EXERCISE TASK
Rewrite the material below as a numbered list, from its first line through the line containing "point(305,74)", both included. Leave out any blank lines.

PROVIDED RECORDS
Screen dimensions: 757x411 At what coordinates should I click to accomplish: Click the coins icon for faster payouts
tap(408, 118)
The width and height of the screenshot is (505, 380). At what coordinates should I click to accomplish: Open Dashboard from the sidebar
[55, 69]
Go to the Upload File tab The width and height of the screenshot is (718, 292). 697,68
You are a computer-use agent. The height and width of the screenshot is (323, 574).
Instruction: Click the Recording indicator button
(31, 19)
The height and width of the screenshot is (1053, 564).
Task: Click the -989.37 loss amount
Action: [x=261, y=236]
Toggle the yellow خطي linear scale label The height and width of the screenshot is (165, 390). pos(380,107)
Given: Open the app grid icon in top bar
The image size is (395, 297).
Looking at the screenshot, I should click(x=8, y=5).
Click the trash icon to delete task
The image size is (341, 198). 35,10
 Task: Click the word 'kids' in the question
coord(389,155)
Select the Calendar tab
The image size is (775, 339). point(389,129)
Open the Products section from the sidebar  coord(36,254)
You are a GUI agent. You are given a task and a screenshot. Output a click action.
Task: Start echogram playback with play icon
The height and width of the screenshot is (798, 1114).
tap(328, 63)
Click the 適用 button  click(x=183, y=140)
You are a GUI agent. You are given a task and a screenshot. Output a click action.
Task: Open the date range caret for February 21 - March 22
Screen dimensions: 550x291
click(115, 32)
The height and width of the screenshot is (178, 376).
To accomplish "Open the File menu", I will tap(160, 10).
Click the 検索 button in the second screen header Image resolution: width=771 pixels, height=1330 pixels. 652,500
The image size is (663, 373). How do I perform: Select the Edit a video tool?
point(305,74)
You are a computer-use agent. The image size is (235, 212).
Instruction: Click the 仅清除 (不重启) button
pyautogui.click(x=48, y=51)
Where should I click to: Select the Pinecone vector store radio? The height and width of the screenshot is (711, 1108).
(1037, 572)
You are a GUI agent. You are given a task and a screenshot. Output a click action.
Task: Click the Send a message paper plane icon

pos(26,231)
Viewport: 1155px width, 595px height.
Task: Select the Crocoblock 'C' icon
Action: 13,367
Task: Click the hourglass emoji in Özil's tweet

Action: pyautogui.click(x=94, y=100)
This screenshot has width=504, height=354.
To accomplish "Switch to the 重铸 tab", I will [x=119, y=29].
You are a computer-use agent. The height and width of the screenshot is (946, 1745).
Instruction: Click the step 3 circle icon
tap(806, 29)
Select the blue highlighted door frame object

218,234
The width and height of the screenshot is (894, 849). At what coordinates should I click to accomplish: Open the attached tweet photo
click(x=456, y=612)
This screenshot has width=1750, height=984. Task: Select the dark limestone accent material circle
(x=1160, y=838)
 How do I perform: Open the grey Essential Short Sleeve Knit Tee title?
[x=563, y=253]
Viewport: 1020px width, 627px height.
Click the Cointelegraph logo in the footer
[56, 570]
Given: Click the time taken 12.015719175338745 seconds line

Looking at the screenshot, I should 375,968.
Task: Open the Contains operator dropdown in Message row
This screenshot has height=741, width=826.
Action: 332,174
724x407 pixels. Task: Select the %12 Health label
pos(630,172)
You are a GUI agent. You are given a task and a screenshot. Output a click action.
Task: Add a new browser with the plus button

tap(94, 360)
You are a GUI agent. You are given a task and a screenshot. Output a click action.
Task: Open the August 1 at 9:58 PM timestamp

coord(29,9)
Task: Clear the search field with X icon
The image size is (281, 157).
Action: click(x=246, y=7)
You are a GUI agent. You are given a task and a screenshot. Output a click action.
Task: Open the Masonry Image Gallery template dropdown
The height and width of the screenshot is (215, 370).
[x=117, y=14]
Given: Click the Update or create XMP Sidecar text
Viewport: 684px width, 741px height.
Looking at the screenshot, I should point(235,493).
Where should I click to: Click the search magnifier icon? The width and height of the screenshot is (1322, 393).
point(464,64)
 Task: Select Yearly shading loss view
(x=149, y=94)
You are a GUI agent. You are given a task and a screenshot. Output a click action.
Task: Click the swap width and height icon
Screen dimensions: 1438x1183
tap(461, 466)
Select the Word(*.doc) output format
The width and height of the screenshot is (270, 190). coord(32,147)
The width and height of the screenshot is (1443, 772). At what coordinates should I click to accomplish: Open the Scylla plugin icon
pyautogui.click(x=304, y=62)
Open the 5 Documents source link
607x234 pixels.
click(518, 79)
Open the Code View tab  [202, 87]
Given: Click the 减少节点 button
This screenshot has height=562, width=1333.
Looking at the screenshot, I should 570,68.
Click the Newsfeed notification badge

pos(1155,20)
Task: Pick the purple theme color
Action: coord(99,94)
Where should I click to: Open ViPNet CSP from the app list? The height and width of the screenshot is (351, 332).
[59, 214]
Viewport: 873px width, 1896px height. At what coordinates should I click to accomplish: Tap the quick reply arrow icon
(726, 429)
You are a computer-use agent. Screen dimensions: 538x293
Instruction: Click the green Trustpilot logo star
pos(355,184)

SOLUTION BELOW
1. Screen dimensions: 757x411 At what coordinates should I click to accomplish: Click the coins icon for faster payouts
2. tap(408, 118)
3. The width and height of the screenshot is (505, 380). At what coordinates should I click to accomplish: Open Dashboard from the sidebar
4. [55, 69]
5. Go to the Upload File tab The width and height of the screenshot is (718, 292). 697,68
6. You are a computer-use agent. The height and width of the screenshot is (323, 574).
7. Instruction: Click the Recording indicator button
8. (31, 19)
9. The height and width of the screenshot is (1053, 564).
10. Task: Click the -989.37 loss amount
11. Action: [x=261, y=236]
12. Toggle the yellow خطي linear scale label The height and width of the screenshot is (165, 390). pos(380,107)
13. Given: Open the app grid icon in top bar
14. The image size is (395, 297).
15. Looking at the screenshot, I should click(x=8, y=5).
16. Click the trash icon to delete task
17. The image size is (341, 198). 35,10
18.  Task: Click the word 'kids' in the question
19. coord(389,155)
20. Select the Calendar tab
21. The image size is (775, 339). point(389,129)
22. Open the Products section from the sidebar  coord(36,254)
23. You are a GUI agent. You are given a task and a screenshot. Output a click action.
24. Task: Start echogram playback with play icon
25. The height and width of the screenshot is (798, 1114).
26. tap(328, 63)
27. Click the 適用 button  click(x=183, y=140)
28. You are a GUI agent. You are given a task and a screenshot. Output a click action.
29. Task: Open the date range caret for February 21 - March 22
30. Screen dimensions: 550x291
31. click(115, 32)
32. The height and width of the screenshot is (178, 376).
33. To accomplish "Open the File menu", I will tap(160, 10).
34. Click the 検索 button in the second screen header Image resolution: width=771 pixels, height=1330 pixels. 652,500
35. The image size is (663, 373). How do I perform: Select the Edit a video tool?
36. point(305,74)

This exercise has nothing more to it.